▸ **Task to complete**: Format the rows from the start through the line containing "(332, 316)." as a two-column CSV with the headers instruction and response, one line for each row. Put each row's text and its answer in one quoted field apiece, with line breaks turned into spaces.

====== Data provided

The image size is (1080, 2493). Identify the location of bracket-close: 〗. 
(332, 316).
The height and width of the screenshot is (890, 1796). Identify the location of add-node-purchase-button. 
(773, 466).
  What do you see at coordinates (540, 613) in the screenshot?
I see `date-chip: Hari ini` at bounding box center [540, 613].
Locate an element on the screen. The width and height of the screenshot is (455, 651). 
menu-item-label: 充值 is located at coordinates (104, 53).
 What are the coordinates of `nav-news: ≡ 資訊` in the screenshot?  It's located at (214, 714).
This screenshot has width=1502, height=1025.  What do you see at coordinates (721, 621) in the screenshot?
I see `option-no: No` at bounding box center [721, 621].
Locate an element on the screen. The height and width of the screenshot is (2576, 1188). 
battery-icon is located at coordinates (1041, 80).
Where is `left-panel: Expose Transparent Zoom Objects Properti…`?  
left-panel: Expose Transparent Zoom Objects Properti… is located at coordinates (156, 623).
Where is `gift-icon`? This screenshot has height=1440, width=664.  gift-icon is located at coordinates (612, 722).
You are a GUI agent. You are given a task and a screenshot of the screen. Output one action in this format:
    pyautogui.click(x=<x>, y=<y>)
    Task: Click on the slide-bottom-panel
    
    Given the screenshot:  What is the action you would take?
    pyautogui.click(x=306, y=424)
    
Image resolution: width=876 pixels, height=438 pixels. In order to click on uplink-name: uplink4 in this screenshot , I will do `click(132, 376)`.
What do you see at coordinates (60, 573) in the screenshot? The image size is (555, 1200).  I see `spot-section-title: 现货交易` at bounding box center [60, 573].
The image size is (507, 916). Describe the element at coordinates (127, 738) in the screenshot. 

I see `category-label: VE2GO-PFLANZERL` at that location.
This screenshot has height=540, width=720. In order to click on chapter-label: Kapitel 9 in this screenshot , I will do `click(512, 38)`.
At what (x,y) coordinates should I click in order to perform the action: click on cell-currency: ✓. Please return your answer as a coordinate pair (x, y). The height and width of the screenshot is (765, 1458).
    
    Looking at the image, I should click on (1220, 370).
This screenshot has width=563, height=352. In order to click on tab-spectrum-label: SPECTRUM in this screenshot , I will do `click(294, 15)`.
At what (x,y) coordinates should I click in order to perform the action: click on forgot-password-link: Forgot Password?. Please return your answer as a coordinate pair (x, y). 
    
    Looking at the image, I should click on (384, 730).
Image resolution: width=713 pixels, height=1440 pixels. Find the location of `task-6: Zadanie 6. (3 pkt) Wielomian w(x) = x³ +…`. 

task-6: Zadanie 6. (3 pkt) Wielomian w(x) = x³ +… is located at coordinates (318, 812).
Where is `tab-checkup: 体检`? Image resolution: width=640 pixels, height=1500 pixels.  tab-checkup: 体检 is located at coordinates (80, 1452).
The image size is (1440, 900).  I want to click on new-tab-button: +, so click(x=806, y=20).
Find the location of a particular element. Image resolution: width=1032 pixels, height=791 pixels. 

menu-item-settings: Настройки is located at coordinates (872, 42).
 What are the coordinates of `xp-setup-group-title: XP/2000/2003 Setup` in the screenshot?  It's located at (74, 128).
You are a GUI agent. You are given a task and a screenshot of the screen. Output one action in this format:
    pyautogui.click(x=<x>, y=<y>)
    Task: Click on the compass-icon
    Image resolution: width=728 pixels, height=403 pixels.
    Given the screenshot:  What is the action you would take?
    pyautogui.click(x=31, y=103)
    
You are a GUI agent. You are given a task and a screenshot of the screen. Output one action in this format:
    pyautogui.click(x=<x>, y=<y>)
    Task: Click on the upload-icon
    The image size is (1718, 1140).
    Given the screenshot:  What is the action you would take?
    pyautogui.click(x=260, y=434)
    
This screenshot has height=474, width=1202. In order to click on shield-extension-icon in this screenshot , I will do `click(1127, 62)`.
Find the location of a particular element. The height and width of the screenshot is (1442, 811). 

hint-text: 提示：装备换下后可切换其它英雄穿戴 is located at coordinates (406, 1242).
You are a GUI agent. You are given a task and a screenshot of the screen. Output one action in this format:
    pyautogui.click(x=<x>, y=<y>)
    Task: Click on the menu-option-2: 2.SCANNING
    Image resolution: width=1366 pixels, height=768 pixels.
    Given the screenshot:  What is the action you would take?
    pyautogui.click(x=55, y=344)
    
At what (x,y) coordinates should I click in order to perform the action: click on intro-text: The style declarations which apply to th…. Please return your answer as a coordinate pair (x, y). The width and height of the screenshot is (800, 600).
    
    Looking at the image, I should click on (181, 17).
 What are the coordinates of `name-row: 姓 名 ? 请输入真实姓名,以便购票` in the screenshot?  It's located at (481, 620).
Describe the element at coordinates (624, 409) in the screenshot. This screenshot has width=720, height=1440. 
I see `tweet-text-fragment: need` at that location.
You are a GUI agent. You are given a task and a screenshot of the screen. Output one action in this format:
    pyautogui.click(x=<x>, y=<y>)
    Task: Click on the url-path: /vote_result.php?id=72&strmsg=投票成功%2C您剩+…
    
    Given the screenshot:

============

▸ **Your response**:
instruction,response
"The image size is (1080, 2493). Identify the location of bracket-close: 〗.","(332, 316)."